Migrant Women’s Political Activism: Global Perspectives
Still from short film, “My shadow is a word writing itself across time,” which examines histories of aggression in the abandoned site of Manzanar, California, one of many sites of Japanese immigrant incarceration in the US, Film by Gazelle Samizay and Sahar Muradi.
This engaged learning course examines the tools, ideas, and practices of migrant women-led political activism both historically and in the present day. We begin with the question of what insights do we gain when we foreground human mobility (i.e. migration) and gender in our understandings of political and social change? We look at the ways in which migrant women throughout the world have organized and mobilized around a range of causes and ideas, from political inclusion to decolonization to racial justice to reproductive freedom, among many others. Their experiences are a window into different ideas of what counts as a social movement, solidarity, intersectionality, and justice. Through examining the writings of migrant women activists alongside texts and media in anthropology, history, and cultural theory, we ask what such efforts can teach us about migrant women's roles in long-standing struggles for human flourishing and equality. Throughout the semester, we will be joined by guest lecturers who will discuss their own creative work, activism, and how art meets the political.

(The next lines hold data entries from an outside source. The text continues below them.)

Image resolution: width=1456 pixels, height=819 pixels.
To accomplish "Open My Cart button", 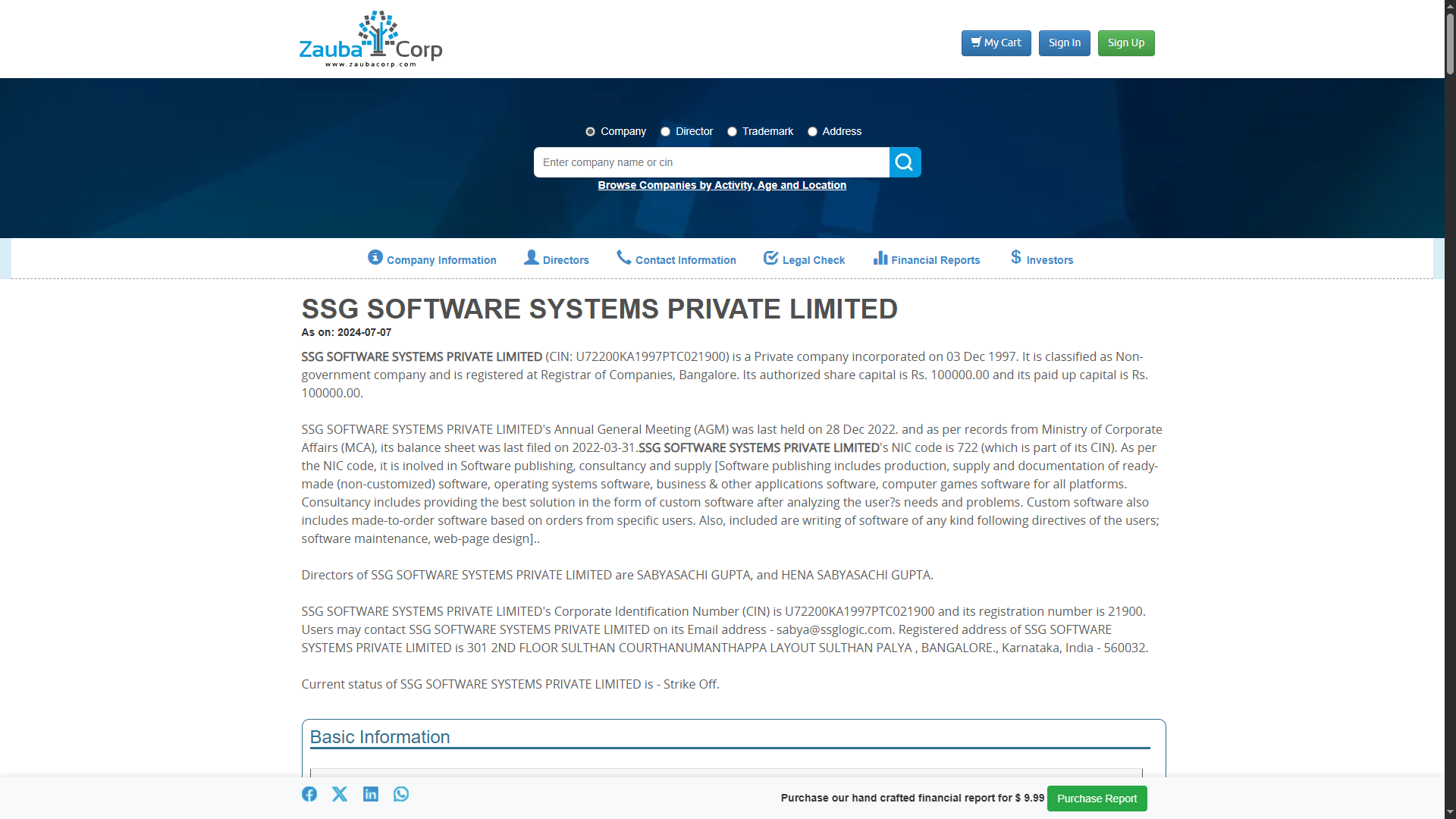I will [x=996, y=43].
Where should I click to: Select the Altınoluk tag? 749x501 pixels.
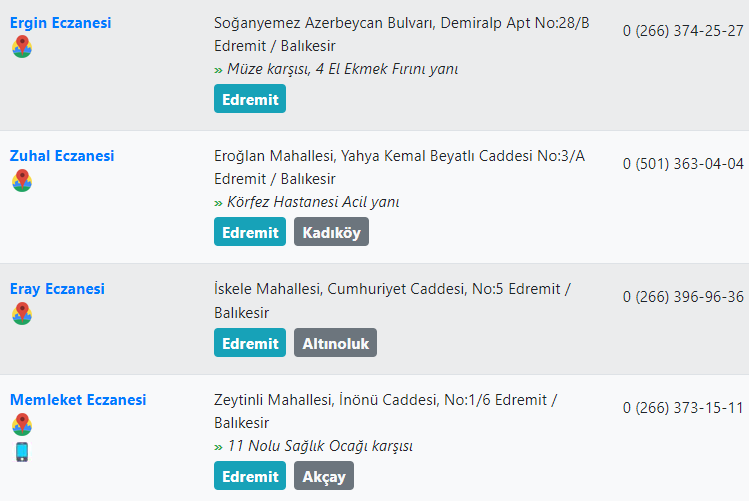[335, 342]
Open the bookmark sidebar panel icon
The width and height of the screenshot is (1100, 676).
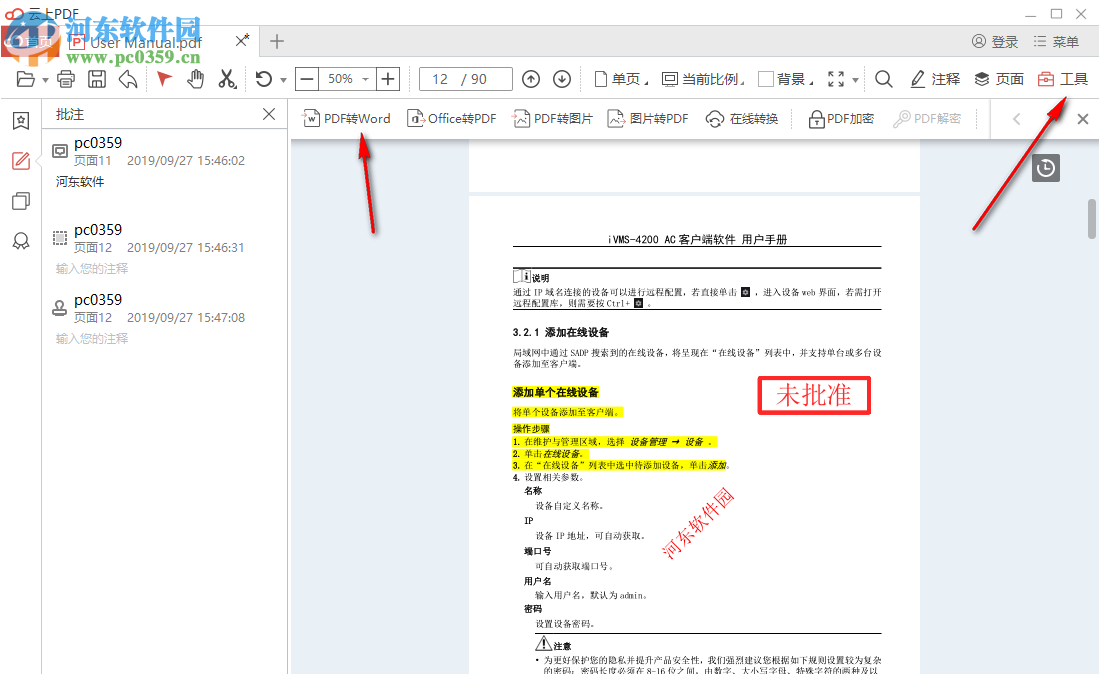(x=20, y=121)
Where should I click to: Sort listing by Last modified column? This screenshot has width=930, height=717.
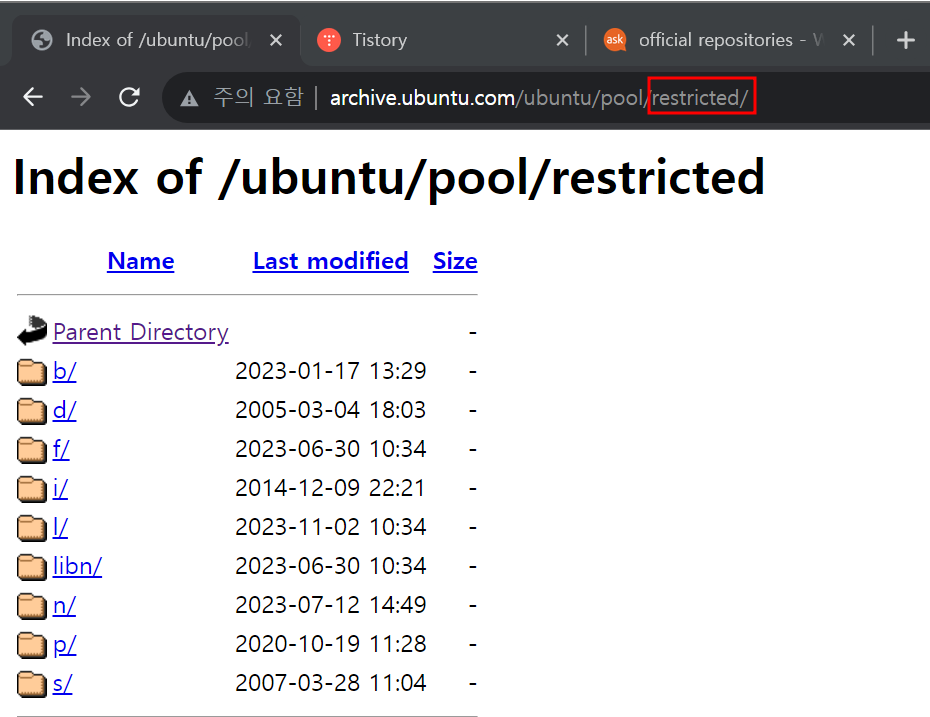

We ask how migrant women respond to conditions of economic, political, and cultural precarity during the migration journey through different modes of resistance and refusal. We will look at how political participation gets shaped by different national, regional, and local political agendas and policies, and how such forms of politics reshape regimes of border control. Drawing from anthropology, history, postcolonial studies, feminist theory, cultural theory, and migration studies, we will think about gender and human mobility together in order to reveal how women are resisting, refusing, and recreating politics, society, and culture. Through focusing on trajectories of activism that are non-linear (such as transnational feminism), we also ask how political solidarities and projects form across national boundaries. By privileging the voices of women from the global South who have experienced different aspects of migration, from the refugee camp, to the detention center, to resettlement, to citizenship (broadly defined), students will develop an introductory understanding of how gender and political recognition intersect to produce specific ideals around social justice that are emerging in the wake of the human fallout of racial capitalism, neoimperial wars, and protracted global conflict. Other questions this course examines include: What does it mean to address social injustice in the aftermath of displacement, migration, resettlement, and ongoing material and political uncertainty? How do migrant women and the communities to which they are attached, create a sense of place in situations of political transition, material precarity, and cultural marginalization? How do the enduring legacies of settler colonialism and imperialism impact what equality, justice, and community well-being look like for migrant communities today? What are the possibilities and limitations of political dissent, resistance, refusal, rejection, and disruption in building new liberatory imaginaries and futures.